IFAS | Freedom Writer | June 1995 | update.html

Religious Right update

Another Kennedy goes to Washington

Fort Lauderdale, FL - The Rev. D. James Kennedy of the Coral Ridge Presbyterian Church and Coral Ridge Ministries, wants to open an office in the nation's capital. In a recent fundraising letter, Kennedy wrote, "God has given us a vision to make our voices heard and our presence felt more effectively than ever before - by establishing an office for our ministry in Washington, D.C."

Called the Center for Christian Statesmanship, Kennedy's new venture joins other Religious Right groups already well-established in Washington. They include the Christian Coalition, Tradition Values Coalition, Concerned Women for America, and the Family Research Council.

"It is also crucial we establish our Washington center immediately," Kennedy said. "We will work to achieve the goals of our Family Values Contract - opposing special privileges for homosexuals, taxpayer-funded abortions and pornography, condom distribution in the schools, and the so-called 'separation of church and state'...and supporting moral school curricula, school prayer, respect for the flag, and our Christian heritage."

One of the published purposes of Coral Ridge Ministries is "reforming the culture - protecting religious liberty and America's Christian heritage by encouraging the application of Biblical principles to all spheres of our culture and to all of life."


An end to stealth?

Chesapeake, VA - The Christian Coalition has often been accused of running "stealth" candidates for school board seats and other offices. The term originated with the Coalition's executive director, Ralph Reed, at a time when he frequently employed military terminology to describe the mission of the Christian Coalition.

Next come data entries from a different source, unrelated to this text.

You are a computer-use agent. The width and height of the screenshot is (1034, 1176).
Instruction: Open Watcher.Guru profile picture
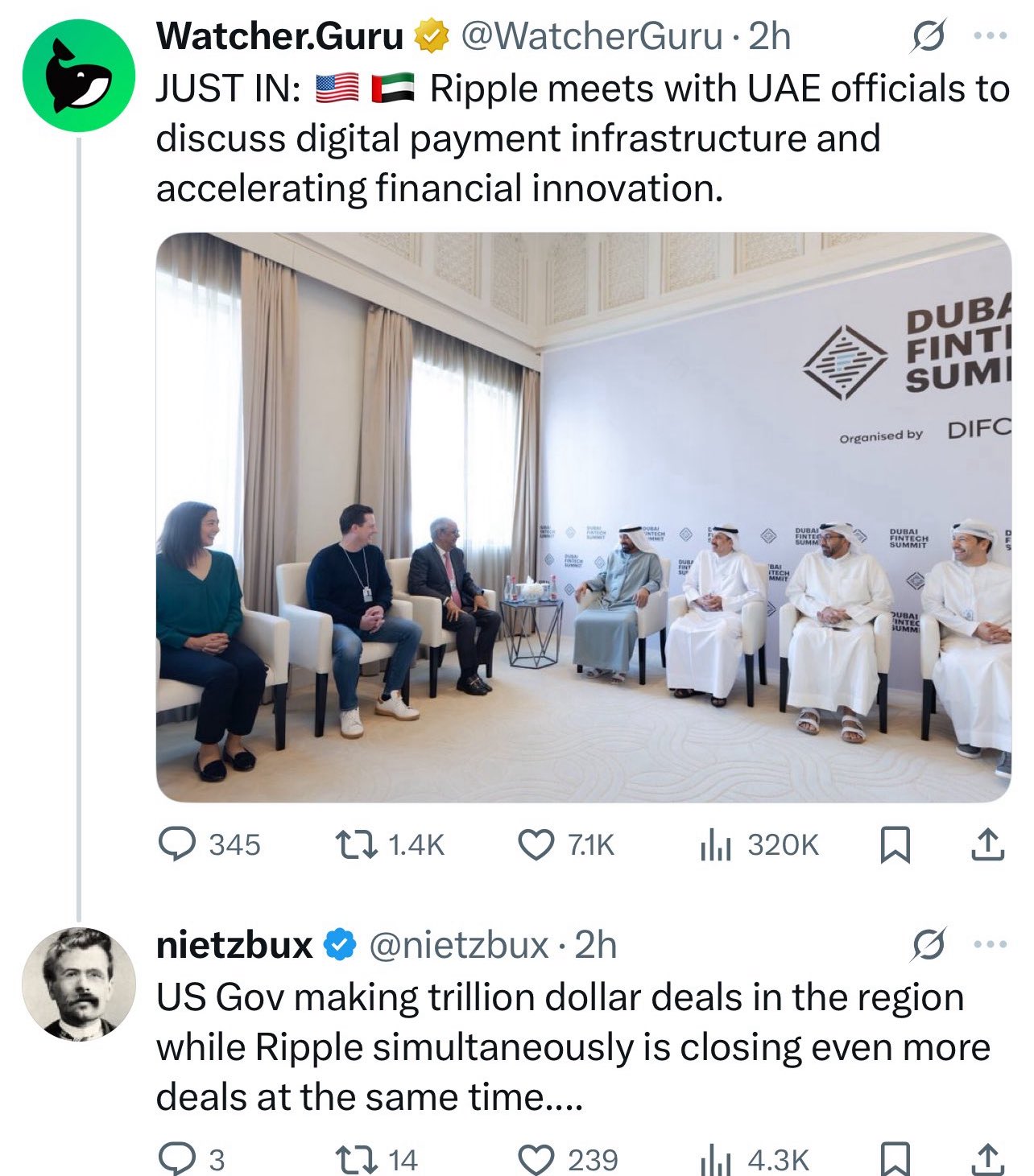(x=78, y=77)
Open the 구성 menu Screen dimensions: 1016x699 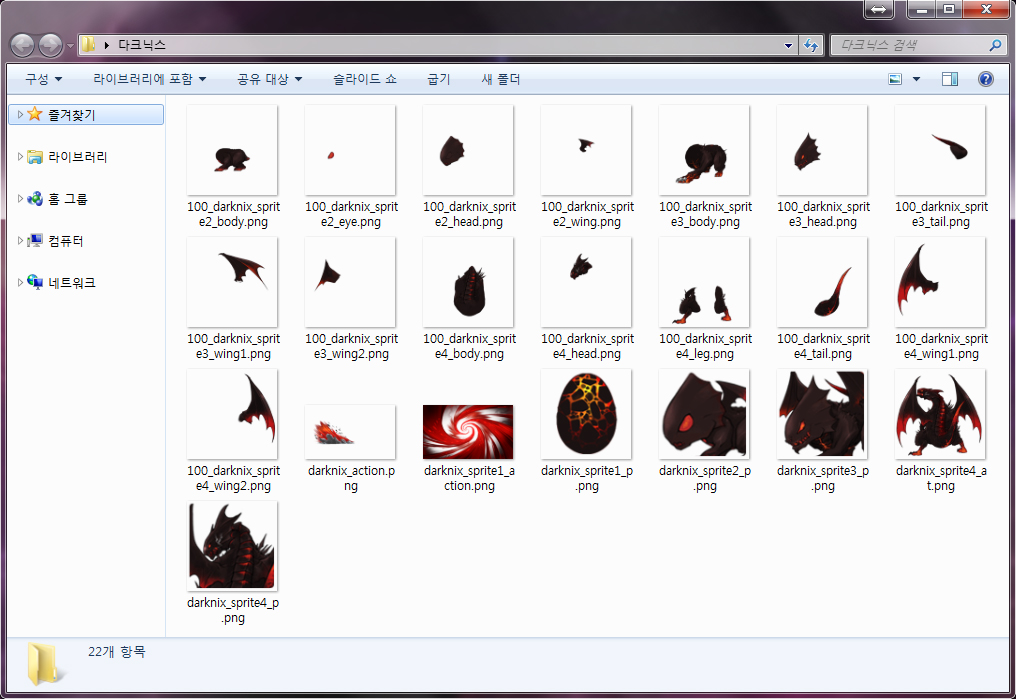[x=43, y=79]
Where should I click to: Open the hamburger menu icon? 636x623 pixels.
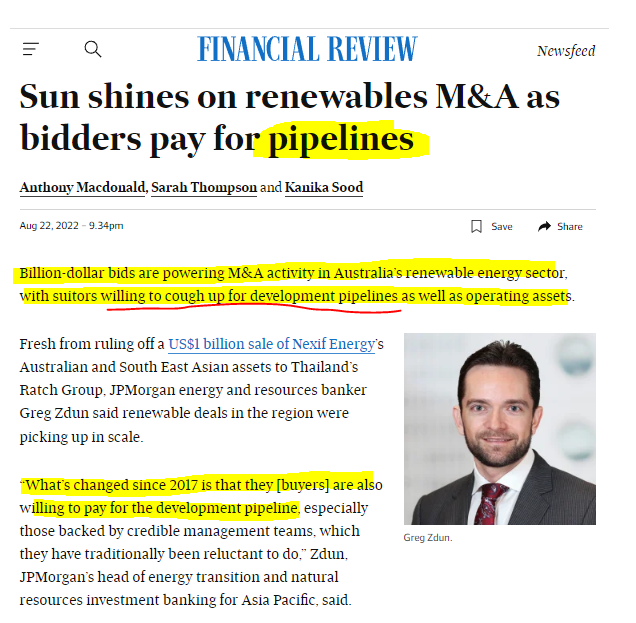(x=31, y=49)
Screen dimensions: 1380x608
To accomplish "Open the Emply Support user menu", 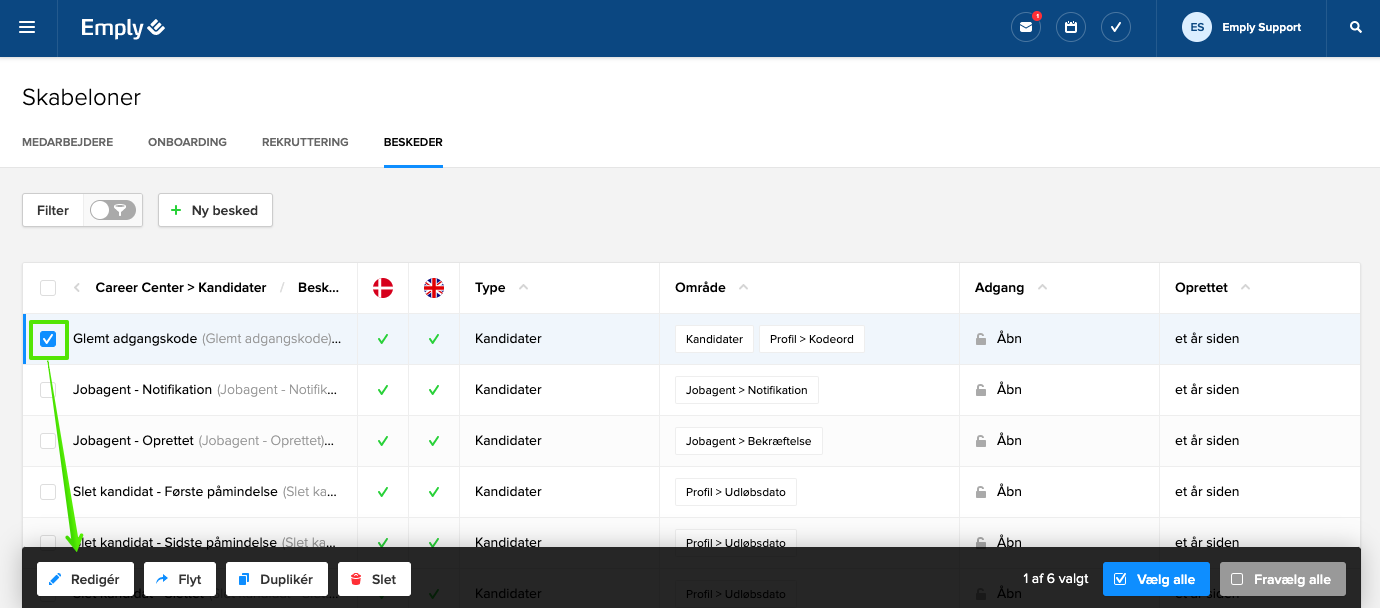I will (x=1242, y=28).
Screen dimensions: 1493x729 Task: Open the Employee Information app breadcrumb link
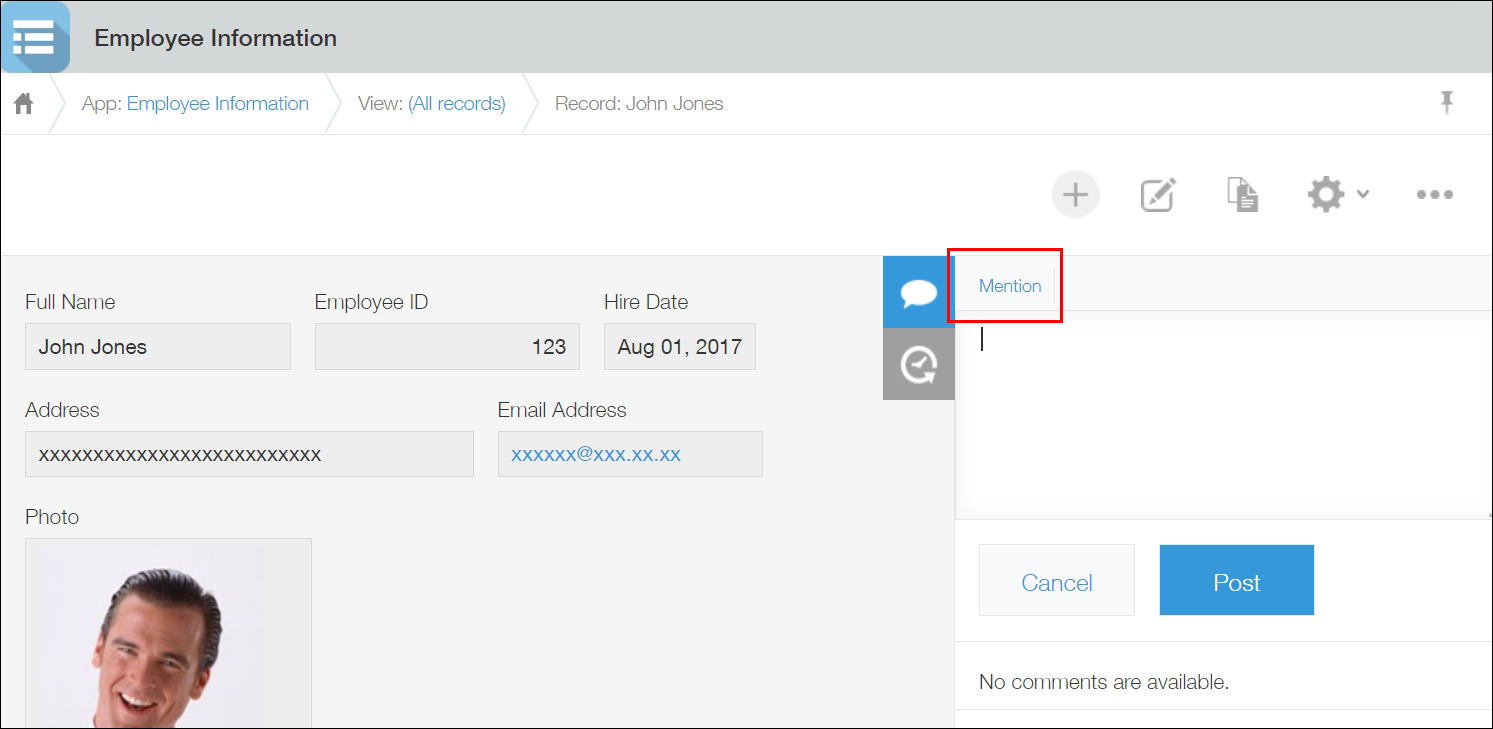(217, 102)
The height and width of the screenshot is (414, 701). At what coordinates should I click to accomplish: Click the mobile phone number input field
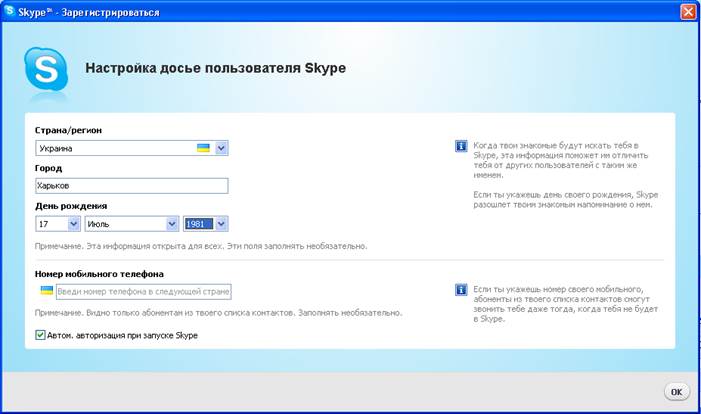pos(143,291)
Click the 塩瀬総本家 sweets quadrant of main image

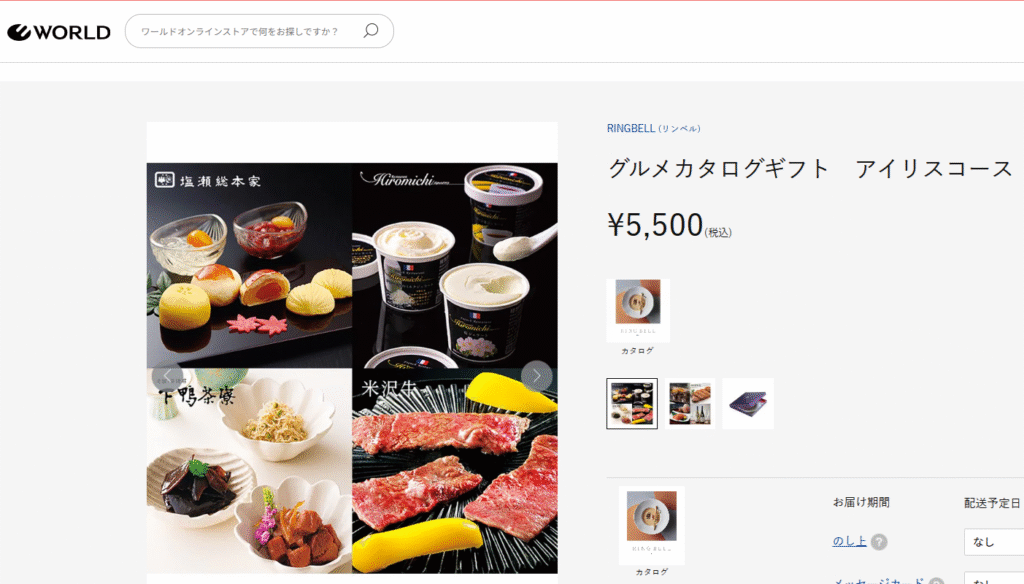pyautogui.click(x=249, y=265)
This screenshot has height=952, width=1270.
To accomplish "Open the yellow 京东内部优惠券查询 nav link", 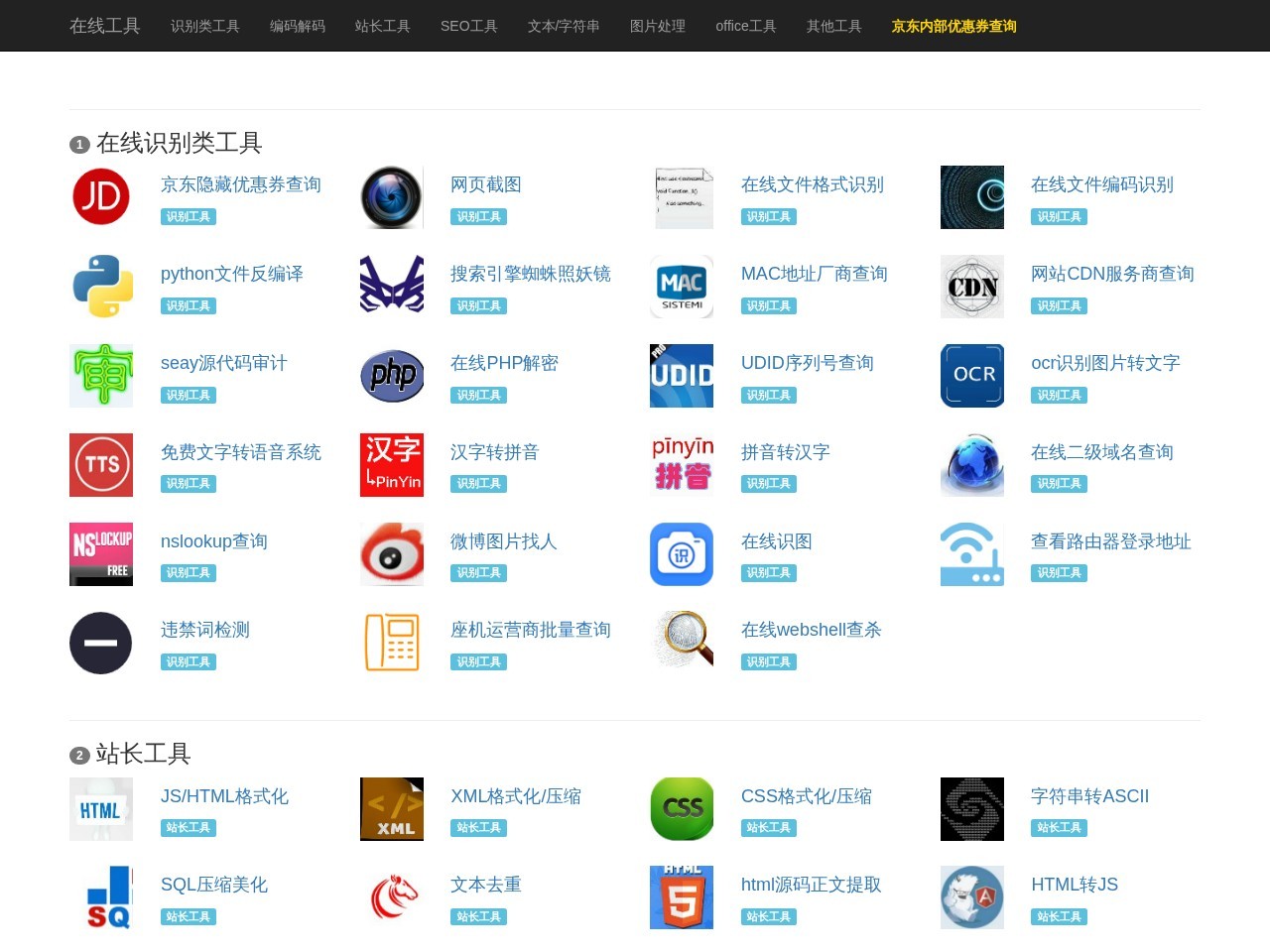I will click(x=952, y=26).
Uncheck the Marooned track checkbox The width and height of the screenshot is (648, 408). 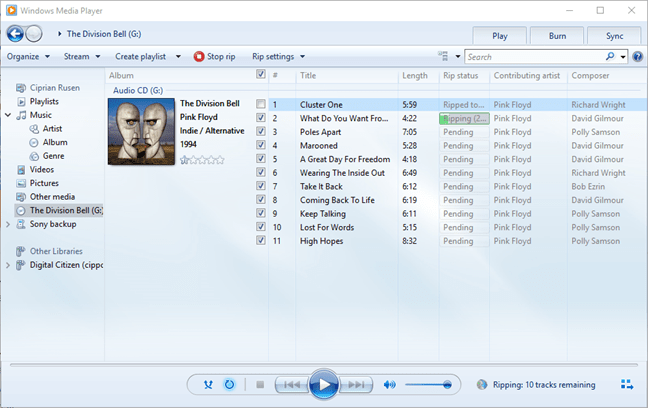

Casting stealth tactics aside, the Christian Coalition began offering "school board training seminars" on May 20, 1995. The first seminar was held at the Airport Marriott in Atlanta, Georgia. The $50 seminars are for "everyone interested in running for school board."

Participants learn about education reform, parent's rights, sex education, outcome-based education, school choice, curricula, what issues to run on, and how to deal with teacher's unions. Emphasis is placed on the actual campaign for a school board seat. The course covers how to run a winning campaign, fundraising, coalition building and organizing, identifying voters, communications, and media relations.

"No political office hits closer to home than your local school board," according to the Christian Coalition. It is a widely recognized fact that the local school board is a good place to launch a political career.

Robert Simonds of Citizens for Excellence in Education estimates that more than 12,000 conservative Christians have been elected to school board seats since 1989. Over the next few years, many of these people will be working their way up within the political system.


Open to persuasion

Washington, DC - The Council for National Policy (CNP) recently released a report on senators and congressmen "most open to persuasion." The CNP is the nation's foremost group of ultra-conservative leaders.

According to the CNP, the legislators "have records over several years of frequently switching their votes back and forth between conservative and liberal positions on legislation within the categories of economic, social, or defense/foreign policy issues." The report states that "swing" senators and congressmen determine whether conservatives win or lose legislative battles. The CNP report urges its influential members to "get to know these key legislators and maintain regular communication with them."

The list of more than 200 names includes legislators from every state except New Hampshire and Wyoming. One senator, Bob Packwood of Oregon, is listed as a potential swing voter in all three categories. Currently battling charges of sexual misconduct, Packwood may not be of much help to the conservatives.

Prepared annually, the list does not include freshman legislators, as they have yet to establish a voting record. "By working with them a lot," the CNP report states, "you can move them to the right."


Protect religion?

Colorado Springs, CO - A coalition of 11 conservative and Christian groups is calling for a broad-based constitutional amendment that would protect religious expression (including prayer) in all situations where non-religious expression is permitted. Supporters include the Christian Legal Society, Christian Coalition, Family Research Council, and Focus on the Family.

A second provision would forbid discrimination against anyone because of the "religious character of the speech," and would prevent the government from banning "public or ceremonial acknowledgment of the religious heritage, beliefs or traditions" of citizens.

These provisions, if added to the Constitution, would likely override more than half a dozen Supreme Court rulings over the last 20 years that have outlawed most religious activities in public schools, as well as public funding for parochial schools.

Supporters of the developing amendment believe these court decisions have gone far beyond what the framers of the Constitution intended, and instead show a "pervasive and aggressive hostility toward genuine religious expression."

"We do not want our great religious heritages and traditions treated in an apartheid manner," said Rev. Louis P. Sheldon of the Traditional Values Coalition.

From The Pastor's Weekly Briefing, April 28, 1995.

© 1998 Institute for First Amendment Studies, Inc.